Please restate the data exactly, from the first line to the last.

TASK MATERIAL:
**********

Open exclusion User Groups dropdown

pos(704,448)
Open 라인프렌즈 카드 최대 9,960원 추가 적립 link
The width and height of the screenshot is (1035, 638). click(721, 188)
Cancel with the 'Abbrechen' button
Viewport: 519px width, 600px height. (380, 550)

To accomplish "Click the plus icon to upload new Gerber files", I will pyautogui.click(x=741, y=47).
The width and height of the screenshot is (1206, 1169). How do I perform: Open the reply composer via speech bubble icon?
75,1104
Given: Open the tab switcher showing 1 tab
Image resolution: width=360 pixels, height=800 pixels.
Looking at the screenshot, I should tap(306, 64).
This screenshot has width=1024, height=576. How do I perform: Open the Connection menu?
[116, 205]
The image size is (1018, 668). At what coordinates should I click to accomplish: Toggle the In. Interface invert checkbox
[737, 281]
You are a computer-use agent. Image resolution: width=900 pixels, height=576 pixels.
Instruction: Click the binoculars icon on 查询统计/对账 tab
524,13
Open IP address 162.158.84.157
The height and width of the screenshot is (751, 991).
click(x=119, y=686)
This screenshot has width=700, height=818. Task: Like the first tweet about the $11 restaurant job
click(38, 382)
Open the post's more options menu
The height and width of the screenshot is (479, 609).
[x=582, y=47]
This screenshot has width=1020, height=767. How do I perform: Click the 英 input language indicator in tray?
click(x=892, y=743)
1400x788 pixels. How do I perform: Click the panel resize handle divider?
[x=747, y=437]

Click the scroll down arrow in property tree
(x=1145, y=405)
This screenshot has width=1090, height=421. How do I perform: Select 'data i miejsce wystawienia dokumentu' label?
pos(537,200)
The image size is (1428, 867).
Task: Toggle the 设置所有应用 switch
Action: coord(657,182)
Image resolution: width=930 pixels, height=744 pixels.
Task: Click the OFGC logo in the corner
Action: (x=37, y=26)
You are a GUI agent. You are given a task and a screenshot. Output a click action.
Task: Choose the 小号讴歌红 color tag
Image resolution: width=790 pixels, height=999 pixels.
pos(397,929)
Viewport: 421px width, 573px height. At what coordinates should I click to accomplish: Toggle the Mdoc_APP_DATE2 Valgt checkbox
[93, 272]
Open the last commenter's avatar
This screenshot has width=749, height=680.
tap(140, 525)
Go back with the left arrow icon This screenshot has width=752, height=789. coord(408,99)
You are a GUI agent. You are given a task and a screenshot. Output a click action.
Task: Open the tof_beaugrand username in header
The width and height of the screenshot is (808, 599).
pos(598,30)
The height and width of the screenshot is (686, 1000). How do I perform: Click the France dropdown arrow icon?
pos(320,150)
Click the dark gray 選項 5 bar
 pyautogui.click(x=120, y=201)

**********

OUTPUT FOR THIS TASK:
Open exclusion User Groups dropdown

pos(704,448)
Open 라인프렌즈 카드 최대 9,960원 추가 적립 link
The width and height of the screenshot is (1035, 638). click(721, 188)
Cancel with the 'Abbrechen' button
Viewport: 519px width, 600px height. (380, 550)

To accomplish "Click the plus icon to upload new Gerber files", I will pyautogui.click(x=741, y=47).
The width and height of the screenshot is (1206, 1169). How do I perform: Open the reply composer via speech bubble icon?
75,1104
Given: Open the tab switcher showing 1 tab
Image resolution: width=360 pixels, height=800 pixels.
Looking at the screenshot, I should tap(306, 64).
This screenshot has width=1024, height=576. How do I perform: Open the Connection menu?
[116, 205]
The image size is (1018, 668). At what coordinates should I click to accomplish: Toggle the In. Interface invert checkbox
[737, 281]
You are a computer-use agent. Image resolution: width=900 pixels, height=576 pixels.
Instruction: Click the binoculars icon on 查询统计/对账 tab
524,13
Open IP address 162.158.84.157
The height and width of the screenshot is (751, 991).
click(x=119, y=686)
This screenshot has width=700, height=818. Task: Like the first tweet about the $11 restaurant job
click(38, 382)
Open the post's more options menu
The height and width of the screenshot is (479, 609).
[x=582, y=47]
This screenshot has width=1020, height=767. How do I perform: Click the 英 input language indicator in tray?
click(x=892, y=743)
1400x788 pixels. How do I perform: Click the panel resize handle divider?
[x=747, y=437]

Click the scroll down arrow in property tree
(x=1145, y=405)
This screenshot has width=1090, height=421. How do I perform: Select 'data i miejsce wystawienia dokumentu' label?
pos(537,200)
The image size is (1428, 867).
Task: Toggle the 设置所有应用 switch
Action: coord(657,182)
Image resolution: width=930 pixels, height=744 pixels.
Task: Click the OFGC logo in the corner
Action: (x=37, y=26)
You are a GUI agent. You are given a task and a screenshot. Output a click action.
Task: Choose the 小号讴歌红 color tag
Image resolution: width=790 pixels, height=999 pixels.
pos(397,929)
Viewport: 421px width, 573px height. At what coordinates should I click to accomplish: Toggle the Mdoc_APP_DATE2 Valgt checkbox
[93, 272]
Open the last commenter's avatar
This screenshot has width=749, height=680.
tap(140, 525)
Go back with the left arrow icon This screenshot has width=752, height=789. coord(408,99)
You are a GUI agent. You are given a task and a screenshot. Output a click action.
Task: Open the tof_beaugrand username in header
The width and height of the screenshot is (808, 599).
pos(598,30)
The height and width of the screenshot is (686, 1000). How do I perform: Click the France dropdown arrow icon?
pos(320,150)
Click the dark gray 選項 5 bar
 pyautogui.click(x=120, y=201)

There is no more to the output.